§ EXERCISE DIRECTIONS: Copy word for word the part of the records that opens with the line containing "This screenshot has width=1463, height=812." and closes with the line containing "Action: click(525, 586)", both lines included. Leave the pictures out.

§ DATA SHOWN:
start

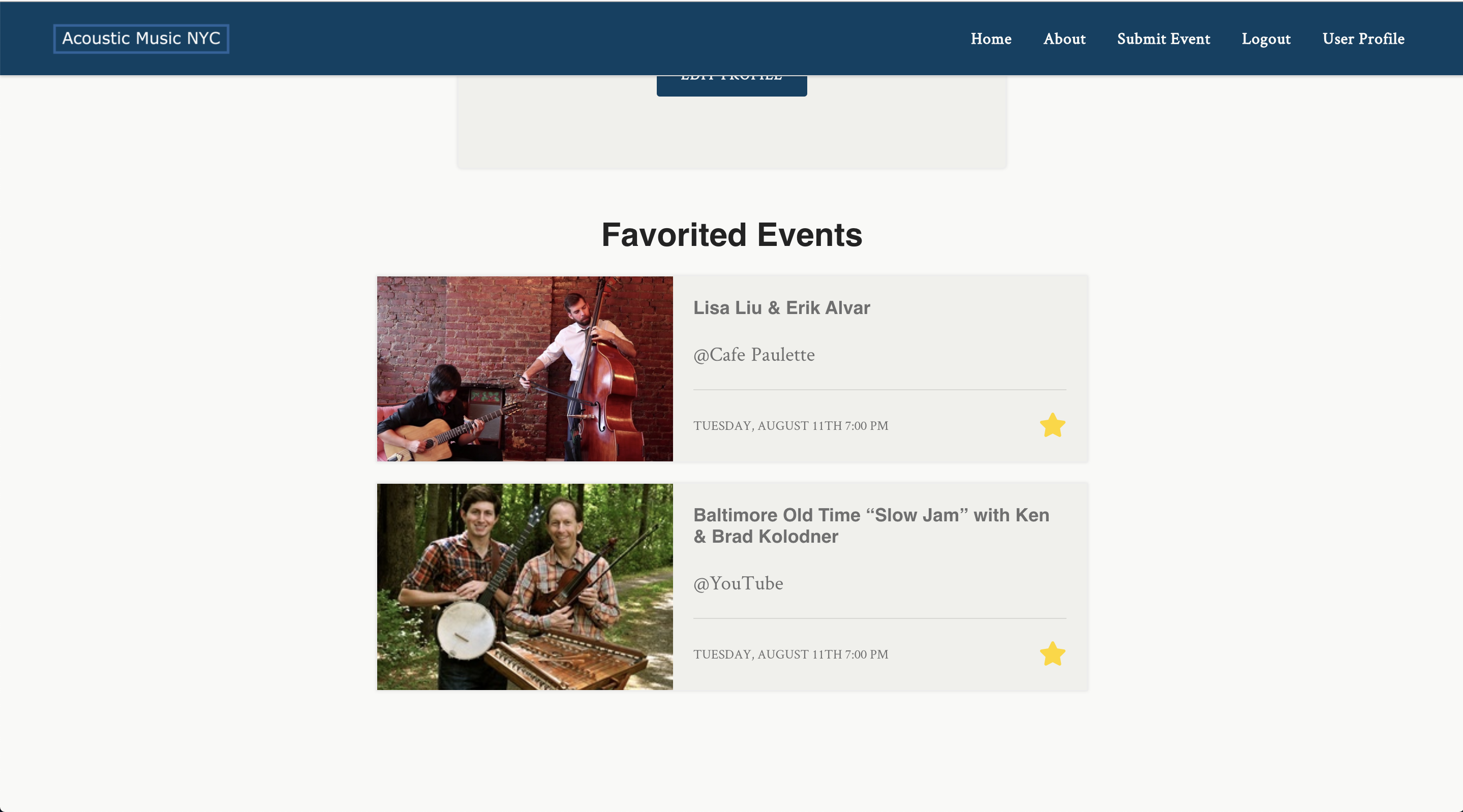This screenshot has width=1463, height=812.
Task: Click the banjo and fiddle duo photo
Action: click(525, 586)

end
start

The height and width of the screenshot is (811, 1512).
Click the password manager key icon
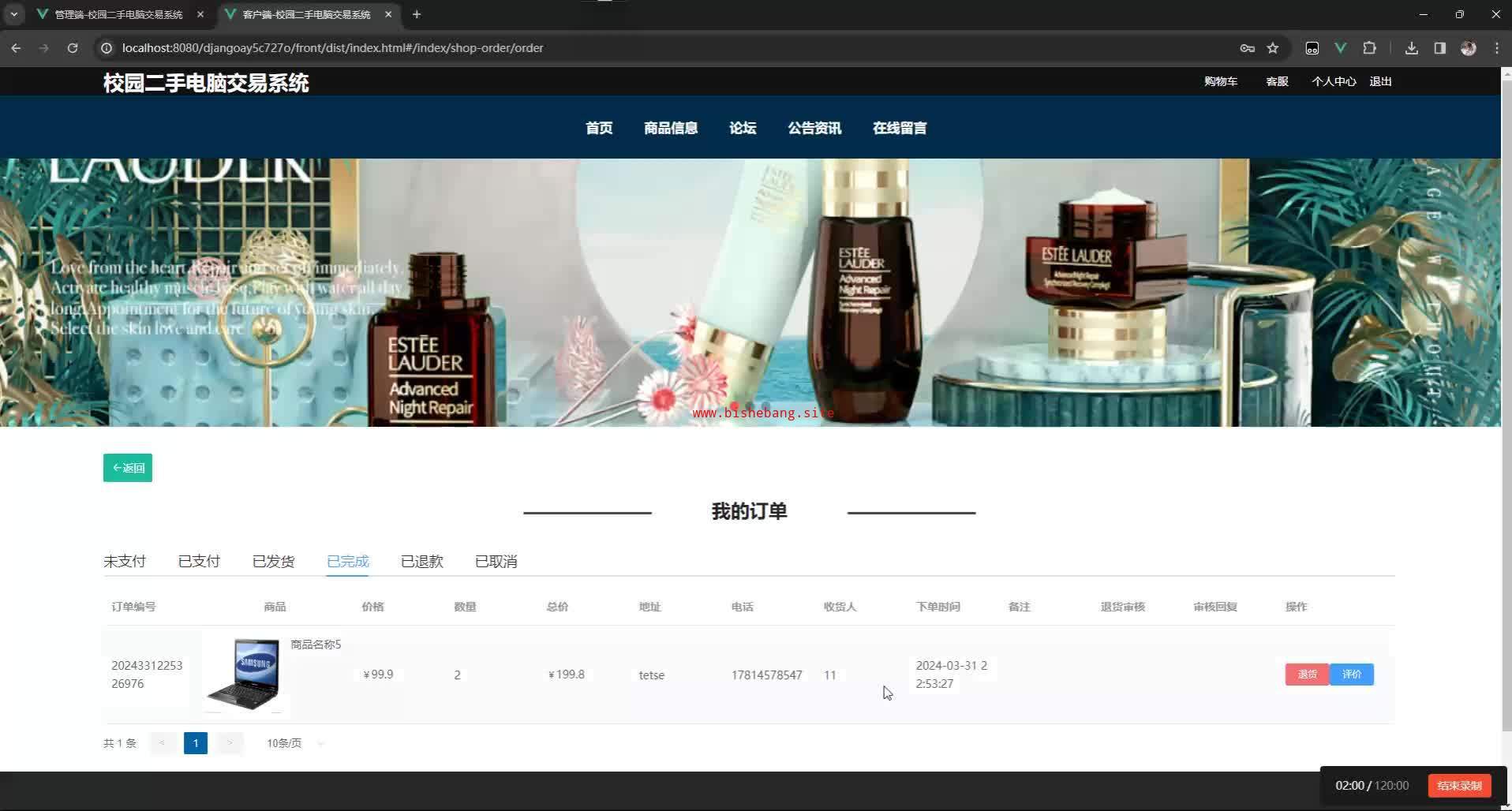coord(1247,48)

end

§ ANSWER TO THIS TASK:
This screenshot has width=1463, height=812.
Task: Click the banjo and fiddle duo photo
Action: click(525, 586)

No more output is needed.